**WHAT THE EXERCISE ASKS:**
Please restate word for word the line holding "Bình luận (191, 463)" and every following line through the end of the entries.

◆ ◆ ◆ ◆ ◆ ◆ ◆

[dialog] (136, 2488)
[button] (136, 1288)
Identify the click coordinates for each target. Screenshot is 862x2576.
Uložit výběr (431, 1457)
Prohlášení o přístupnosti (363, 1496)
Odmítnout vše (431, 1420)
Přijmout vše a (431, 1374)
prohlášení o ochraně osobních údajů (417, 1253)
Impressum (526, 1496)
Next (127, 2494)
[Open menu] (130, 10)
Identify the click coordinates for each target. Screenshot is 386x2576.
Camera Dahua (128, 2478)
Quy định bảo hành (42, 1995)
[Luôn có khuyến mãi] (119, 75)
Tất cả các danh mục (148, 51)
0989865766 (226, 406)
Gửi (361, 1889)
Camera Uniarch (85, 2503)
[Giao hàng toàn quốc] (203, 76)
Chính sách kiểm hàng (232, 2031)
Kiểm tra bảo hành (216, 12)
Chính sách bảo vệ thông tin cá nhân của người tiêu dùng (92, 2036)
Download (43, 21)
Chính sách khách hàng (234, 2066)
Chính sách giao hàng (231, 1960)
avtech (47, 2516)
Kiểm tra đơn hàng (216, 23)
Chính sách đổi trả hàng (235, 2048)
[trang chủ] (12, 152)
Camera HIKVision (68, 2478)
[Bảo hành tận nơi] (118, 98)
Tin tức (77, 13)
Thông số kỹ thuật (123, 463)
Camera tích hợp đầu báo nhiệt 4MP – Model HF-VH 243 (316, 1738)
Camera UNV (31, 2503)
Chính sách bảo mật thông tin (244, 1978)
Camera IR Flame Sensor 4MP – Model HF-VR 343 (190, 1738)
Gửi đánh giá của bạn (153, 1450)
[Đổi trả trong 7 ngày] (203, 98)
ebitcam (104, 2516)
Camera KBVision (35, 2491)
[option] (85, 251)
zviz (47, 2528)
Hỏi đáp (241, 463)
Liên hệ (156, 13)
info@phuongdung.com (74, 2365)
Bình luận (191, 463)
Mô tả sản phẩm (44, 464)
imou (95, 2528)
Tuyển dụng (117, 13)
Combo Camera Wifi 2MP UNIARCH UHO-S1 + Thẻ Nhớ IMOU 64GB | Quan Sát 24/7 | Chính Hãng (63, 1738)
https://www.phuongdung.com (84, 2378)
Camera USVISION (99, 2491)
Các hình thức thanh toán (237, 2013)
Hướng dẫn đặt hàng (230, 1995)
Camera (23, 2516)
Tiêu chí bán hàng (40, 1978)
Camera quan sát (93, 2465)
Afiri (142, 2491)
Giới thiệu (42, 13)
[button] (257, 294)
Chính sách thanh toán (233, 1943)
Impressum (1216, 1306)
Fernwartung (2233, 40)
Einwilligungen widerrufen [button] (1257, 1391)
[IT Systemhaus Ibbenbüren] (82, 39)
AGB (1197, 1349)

◆ ◆ ◆ ◆ ◆ ◆ ◆

**TASK OUTPUT:**
Bình luận (191, 463)
Mô tả sản phẩm (44, 464)
imou (95, 2528)
Tuyển dụng (117, 13)
Combo Camera Wifi 2MP UNIARCH UHO-S1 + Thẻ Nhớ IMOU 64GB | Quan Sát 24/7 | Chính Hãng (63, 1738)
https://www.phuongdung.com (84, 2378)
Camera USVISION (99, 2491)
Các hình thức thanh toán (237, 2013)
Hướng dẫn đặt hàng (230, 1995)
Camera (23, 2516)
Tiêu chí bán hàng (40, 1978)
Camera quan sát (93, 2465)
Afiri (142, 2491)
Giới thiệu (42, 13)
[button] (257, 294)
Chính sách thanh toán (233, 1943)
Impressum (1216, 1306)
Fernwartung (2233, 40)
Einwilligungen widerrufen [button] (1257, 1391)
[IT Systemhaus Ibbenbüren] (82, 39)
AGB (1197, 1349)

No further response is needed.